(Required action) Search the records below for the word "will", then return every line where it appears.
*** Opening of Task inputs ***
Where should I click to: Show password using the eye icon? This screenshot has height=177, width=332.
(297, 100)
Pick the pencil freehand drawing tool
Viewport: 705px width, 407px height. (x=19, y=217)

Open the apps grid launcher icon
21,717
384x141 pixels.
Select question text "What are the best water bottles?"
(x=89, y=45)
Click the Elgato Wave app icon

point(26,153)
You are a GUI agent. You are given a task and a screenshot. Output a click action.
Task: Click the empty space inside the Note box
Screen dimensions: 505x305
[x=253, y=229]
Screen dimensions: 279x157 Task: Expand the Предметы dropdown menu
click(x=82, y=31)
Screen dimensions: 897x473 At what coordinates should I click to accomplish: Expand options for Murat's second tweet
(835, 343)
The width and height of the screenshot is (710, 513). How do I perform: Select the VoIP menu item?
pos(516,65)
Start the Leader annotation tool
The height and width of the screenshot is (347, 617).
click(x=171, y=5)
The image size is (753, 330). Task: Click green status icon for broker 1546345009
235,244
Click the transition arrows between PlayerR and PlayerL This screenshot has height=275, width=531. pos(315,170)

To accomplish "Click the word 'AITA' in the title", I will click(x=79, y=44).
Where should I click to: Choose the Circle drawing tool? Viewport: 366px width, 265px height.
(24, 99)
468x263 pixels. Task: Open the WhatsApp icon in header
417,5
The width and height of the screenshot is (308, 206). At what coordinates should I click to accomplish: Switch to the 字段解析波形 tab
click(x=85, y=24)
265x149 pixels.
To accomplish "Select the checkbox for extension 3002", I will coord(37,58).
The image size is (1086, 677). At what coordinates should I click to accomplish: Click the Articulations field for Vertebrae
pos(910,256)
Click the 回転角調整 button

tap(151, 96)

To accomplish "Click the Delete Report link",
*** Close of Task inputs ***
(Output for this task)
To accomplish "Click the word 'AITA' in the title", I will click(x=79, y=44).
To accomplish "Select the checkbox for extension 3002", I will coord(37,58).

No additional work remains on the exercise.